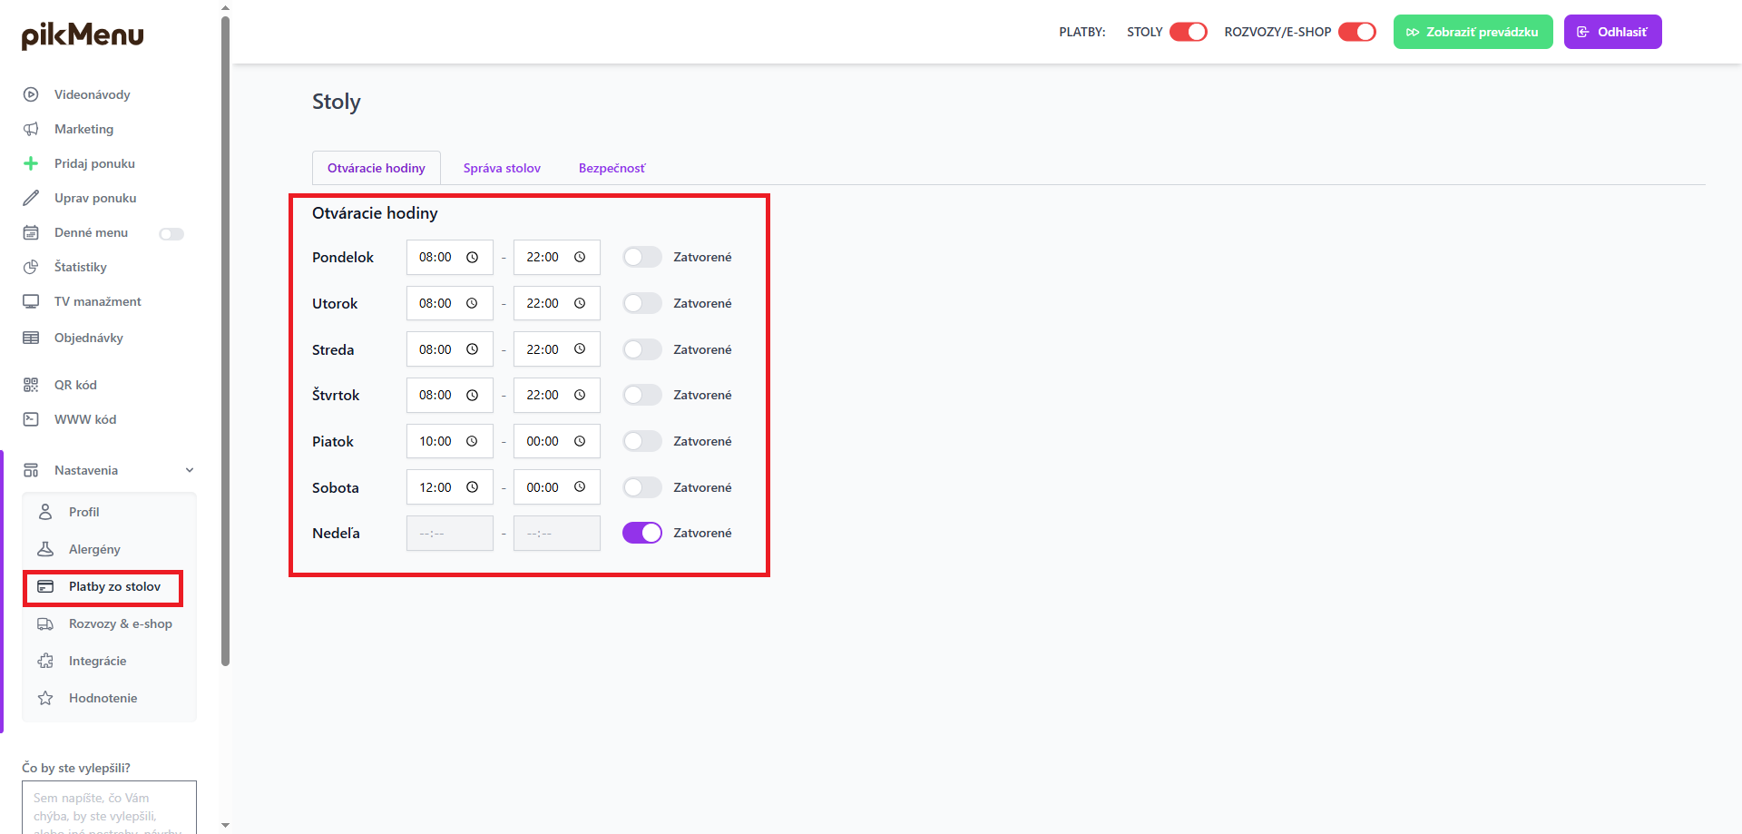
Task: Click the Alergény flask icon
Action: 45,549
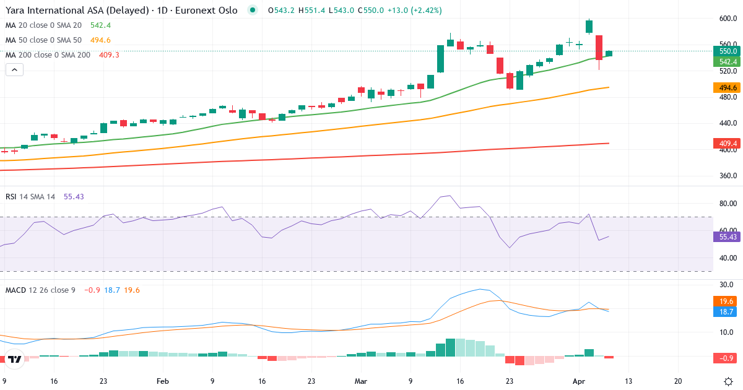Click the +13.0 (+2.42%) price change value

(413, 11)
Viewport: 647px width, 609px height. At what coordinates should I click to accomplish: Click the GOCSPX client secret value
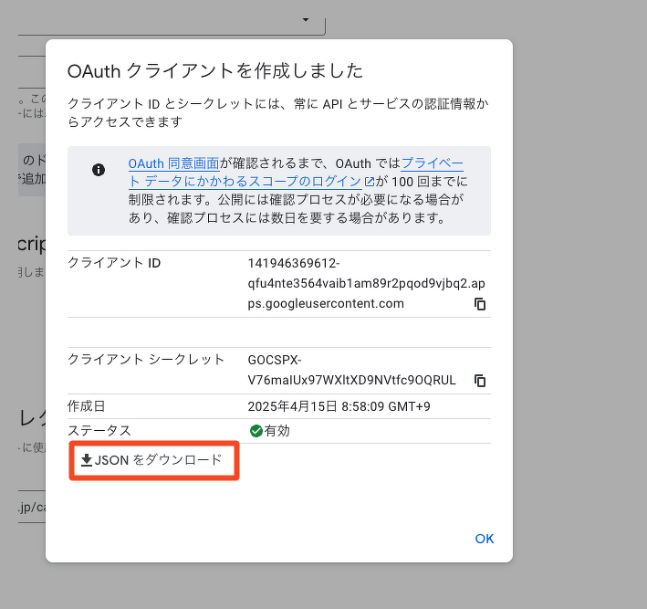click(350, 370)
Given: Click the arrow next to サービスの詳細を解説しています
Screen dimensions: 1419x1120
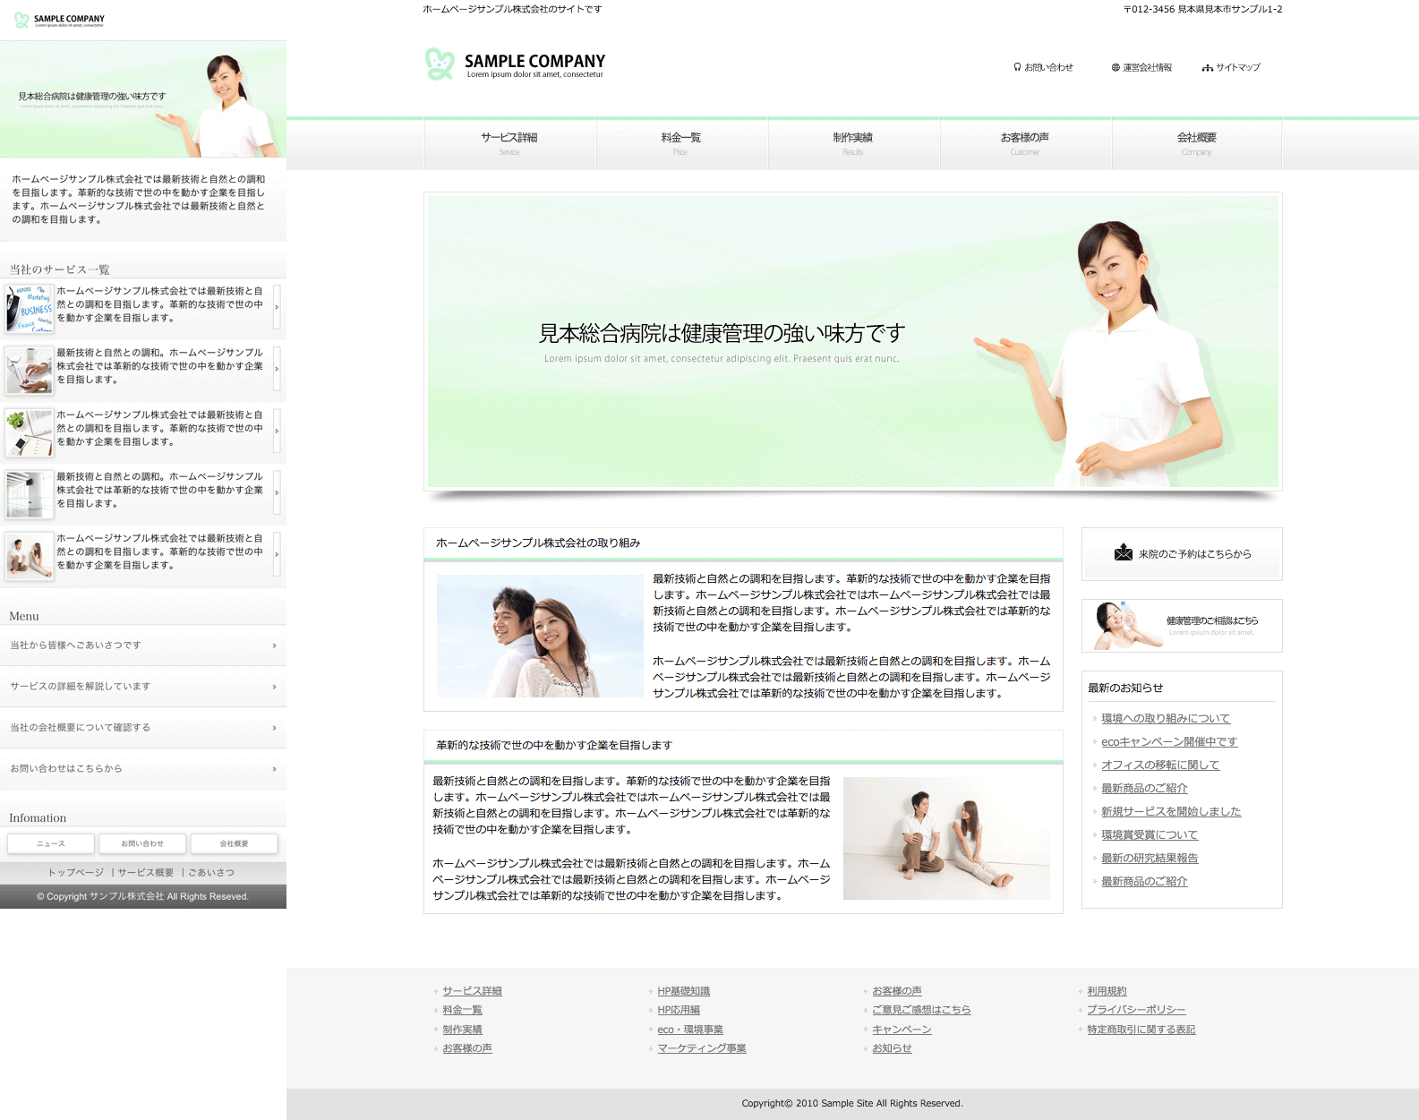Looking at the screenshot, I should point(274,687).
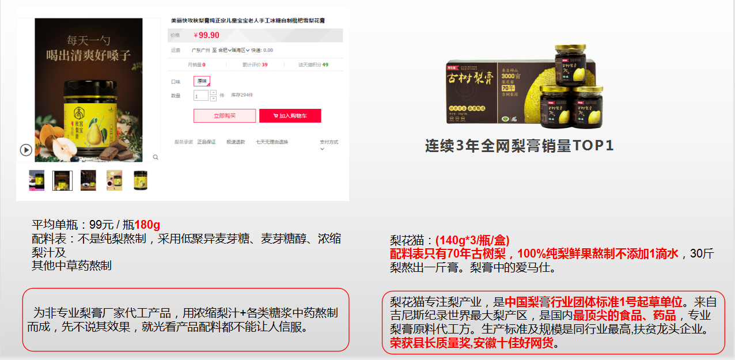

*TASK OBJECTIVE:* The expected answer consists solely of the lines from the one with "Viewport: 647px width, 609px" through the last line of the listing above, restated exactly, minus any pictures.

*THE COMPLETED TASK:*
Viewport: 647px width, 609px height. At what coordinates should I click to accomplish: Click the GOCSPX client secret value
click(350, 370)
Given: Click the arrow next to サービスの詳細を解説しています
Screen dimensions: 1419x1120
Looking at the screenshot, I should point(274,687).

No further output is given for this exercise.